▶ _Sayfa Metni_:
——————————
Gerçek Yaşam Edebiyattır – Proust


Yakalanan Zaman-Kayıp Zamanın İzinde(içinden)

Gerçeklik, simgelerle anlatılan küçük şeylerin içinde bulunduğuna göre (bir uçağın uzaktan gelen sesindeki, Saint-Hilaireare kulesinin çizgillerindeki görkem, bir madlen çikolatasının tadındaki geçmiş, vb.) ve bunlar, anlamları çözülüp açığa çıkarılmadıkça kendiliklerinden bir anlam ifade etmediklerine göre, simge edebiyatının herhangi bir değeri nasıl olabilir?

Belleğimizin koruyup sakladığı şey, giderek, doğru olmayan, içinde vaktiyle gerçekten duyumsadıklarımızdan hiçbir şey kalmamış olan, bizim gözümüzde kendi düşüncemizi, yaşamımızı, gerçekliği oluşturan ve ancak, yaşam gibi basit, güzellikten yoksun, gözlerimizin gördüğünden çok daha sıkıcı ve daha boş ve zekâmızın, insanın, kendini ona veren kişinin neşelendirici ve canlandırıcı, onu harekete geçiren ve uğraşında ileri götüren kıvılcımı neresinde bulduğunu kendi kendine sorduğu, sözümona “yaşanmış” bir sanatı canlandıran tüm bu ifadelerin oluşturduğu zincirden ibaret kalır.

Gerçek sanatın büyüklüğü, M. de Norpois’nın bir özengen oyunu adını verdiği sanatın büyüklüğü, tersine, kendisinden uzak yaşadığımız, yerine koyduğumuz bilgi kalınlık ve geçirimsizlik kazandığı ölçüde giderek kendisinden daha da uzaklaştığımız o gerçekliğin yeniden bulunması, yeniden yakalanmasıydı, bilmeksizin ölebileceğimiz, kendi yaşamımızdan başka bir şey olmayan o gerçekliğin.
——————————
(Ekran öğesi konum kayıtları)
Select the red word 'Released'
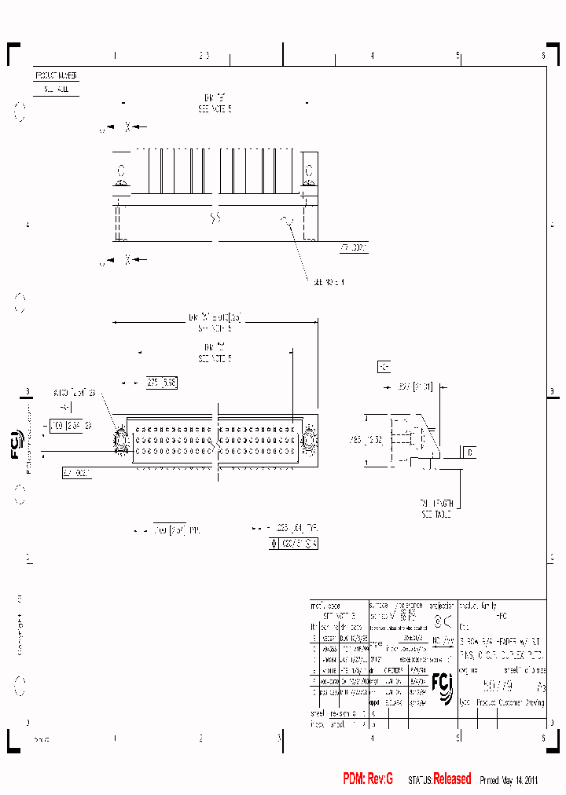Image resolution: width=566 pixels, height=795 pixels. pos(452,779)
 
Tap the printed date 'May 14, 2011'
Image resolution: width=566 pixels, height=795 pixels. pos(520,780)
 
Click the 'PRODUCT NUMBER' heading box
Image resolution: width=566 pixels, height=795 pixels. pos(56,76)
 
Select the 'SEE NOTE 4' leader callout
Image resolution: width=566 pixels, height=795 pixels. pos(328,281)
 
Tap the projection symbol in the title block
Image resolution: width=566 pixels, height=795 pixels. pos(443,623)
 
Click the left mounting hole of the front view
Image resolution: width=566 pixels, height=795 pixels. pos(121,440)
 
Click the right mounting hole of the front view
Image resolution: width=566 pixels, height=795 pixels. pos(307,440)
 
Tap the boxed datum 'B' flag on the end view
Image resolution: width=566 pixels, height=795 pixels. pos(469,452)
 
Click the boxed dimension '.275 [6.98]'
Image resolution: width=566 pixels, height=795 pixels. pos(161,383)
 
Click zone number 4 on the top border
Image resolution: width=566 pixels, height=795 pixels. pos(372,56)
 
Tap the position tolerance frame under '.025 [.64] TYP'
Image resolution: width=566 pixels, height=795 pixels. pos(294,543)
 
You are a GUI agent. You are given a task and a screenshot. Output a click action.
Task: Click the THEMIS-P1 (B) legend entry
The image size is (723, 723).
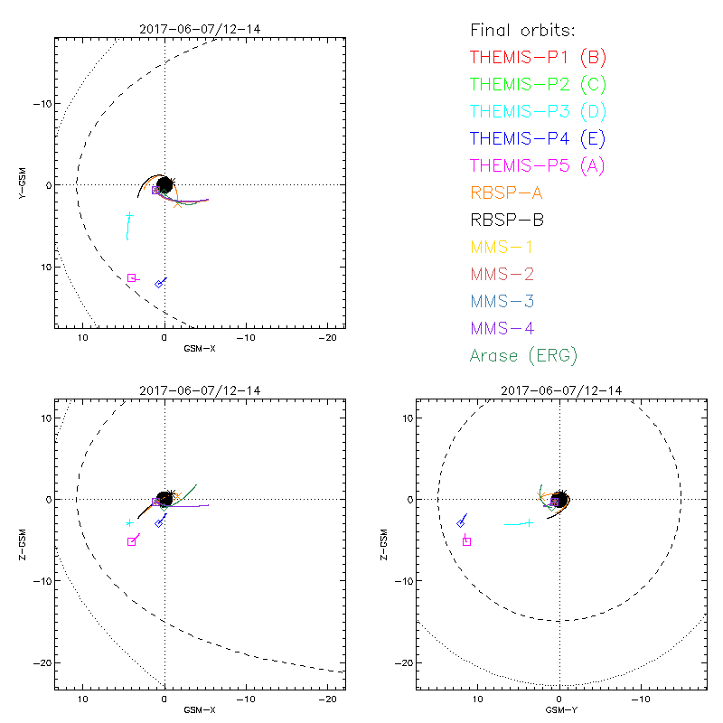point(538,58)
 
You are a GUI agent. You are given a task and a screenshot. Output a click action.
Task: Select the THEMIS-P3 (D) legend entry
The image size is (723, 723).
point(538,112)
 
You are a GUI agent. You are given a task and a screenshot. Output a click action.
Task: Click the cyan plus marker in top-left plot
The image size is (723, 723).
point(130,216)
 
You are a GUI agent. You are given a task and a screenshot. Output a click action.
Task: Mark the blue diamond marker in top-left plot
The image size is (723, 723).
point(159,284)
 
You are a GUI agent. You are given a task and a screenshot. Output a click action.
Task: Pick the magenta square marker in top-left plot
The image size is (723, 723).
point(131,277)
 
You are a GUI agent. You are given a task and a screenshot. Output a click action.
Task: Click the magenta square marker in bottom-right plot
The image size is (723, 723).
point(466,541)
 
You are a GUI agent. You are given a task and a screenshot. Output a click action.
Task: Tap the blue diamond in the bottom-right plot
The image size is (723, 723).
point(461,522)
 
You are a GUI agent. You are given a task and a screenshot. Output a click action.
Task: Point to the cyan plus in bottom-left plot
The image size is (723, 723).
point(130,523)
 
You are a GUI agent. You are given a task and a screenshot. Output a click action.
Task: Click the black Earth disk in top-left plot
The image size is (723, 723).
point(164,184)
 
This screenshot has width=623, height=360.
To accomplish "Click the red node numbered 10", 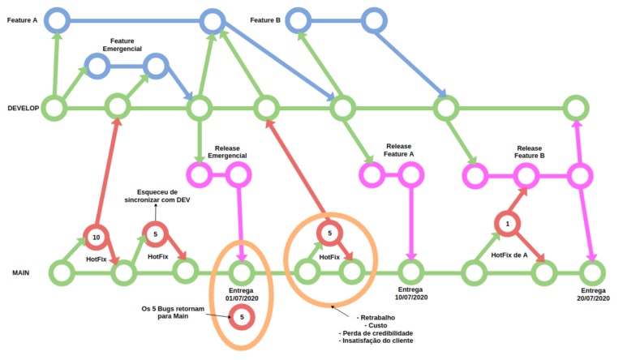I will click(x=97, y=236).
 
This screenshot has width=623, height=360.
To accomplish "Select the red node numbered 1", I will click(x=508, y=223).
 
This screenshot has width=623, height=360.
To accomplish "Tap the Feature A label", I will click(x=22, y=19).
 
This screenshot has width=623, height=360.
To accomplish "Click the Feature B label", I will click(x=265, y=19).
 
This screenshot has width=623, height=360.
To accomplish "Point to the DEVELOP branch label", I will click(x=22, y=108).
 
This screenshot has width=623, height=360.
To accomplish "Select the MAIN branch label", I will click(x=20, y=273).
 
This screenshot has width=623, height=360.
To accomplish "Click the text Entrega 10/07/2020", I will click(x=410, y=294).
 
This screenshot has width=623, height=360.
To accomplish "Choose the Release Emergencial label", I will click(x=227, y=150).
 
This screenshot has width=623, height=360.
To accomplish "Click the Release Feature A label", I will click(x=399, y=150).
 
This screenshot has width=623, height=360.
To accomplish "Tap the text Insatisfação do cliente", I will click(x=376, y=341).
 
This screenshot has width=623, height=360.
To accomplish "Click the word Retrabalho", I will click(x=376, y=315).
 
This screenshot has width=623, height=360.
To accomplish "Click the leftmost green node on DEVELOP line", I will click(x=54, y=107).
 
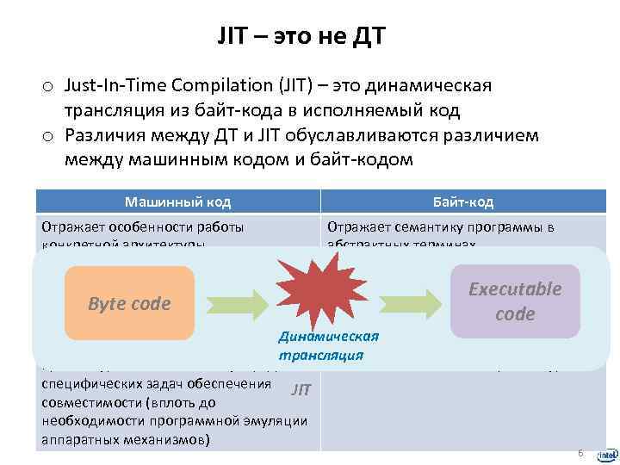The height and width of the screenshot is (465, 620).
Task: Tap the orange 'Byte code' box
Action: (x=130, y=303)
——————————
▶ _Görev Tanımı A_: Proust metninin ilk paragrafında parantez içinde sayılan ifadeleri, metindeki biçimleriyle alt alta yazınız.
▶ _Görev Tanımı B_: Proust metnini son cümlesinden sonrasıyla sürdürünüz.

▶ _Beklenen Yanıt A_:
bir uçağın uzaktan gelen sesindeki
Saint-Hilaireare kulesinin çizgillerindeki görkem
bir madlen çikolatasının tadındaki geçmiş

▶ _Beklenen Yanıt B_:
Gerçek yaşam, sonunda keşfedilmiş ve aydınlanmış, dolayısıyla da gerçekten yaşanmış yaşam, edebiyattır. Bir anlamda, tüm insanlar gibi, sanatçıyı da her an sarmalayan o yaşam. Ama insanlar onu görmüyor, çünkü onu aydınlatmaya çalışmıyor. Ve böylece, geçmişleri yararı olmayan sayısız klişeyle doluyor, çünkü zekâları bunları “geliştirmiyor”. Yaşamımız; dolayısıyla başkalarının da yaşamı, çünkü yazar için üslup, ressam için de renk teknik bir sorun değil, görüş sorunudur. Bu, dünyanın bize görünüş biçimindeki nitelik farkının, dolaysız ve bilinçli yöntemlerle asla ortaya çıkmayacak o farkın, sanat olmasa, hepimizin içinde sonsuzluğa kadar bir giz olarak kalacak olan farkın açığa vurulmasıdır.

Yalnızca sanat sayesinde kendi dışımıza çıkabilir, bir başkasının bu evreni hangi gözle gördüğünü öğrenebiliriz; bizimkiyle aynı olmayan ve bu görüşü öğrenmediğimiz sürece, bize sunduğu manzaralar bizim için, Ay’daki manzaralar kadar bilinmez kalacak olan bu evreni. Sanat sayesinde tek bir dünyayı, kendi dünyamızı görecek yerde, bu dünyanın çoğaldığmı görürüz ve sahip olduğumuz, birbirinden farklı olduğu kadar, sonsuzluğa akıp giden dünyalardan da farklı dünyaların sayısı özgün sanatçıların sayısı arttığı ölçüde artar ve adı Rembrandt ya da Ver Meer olsun, çıktıkları ışık kaynağı çoktan sönmüş olduğu halde, bize hâlâ özgün ışıklarını gönderirler.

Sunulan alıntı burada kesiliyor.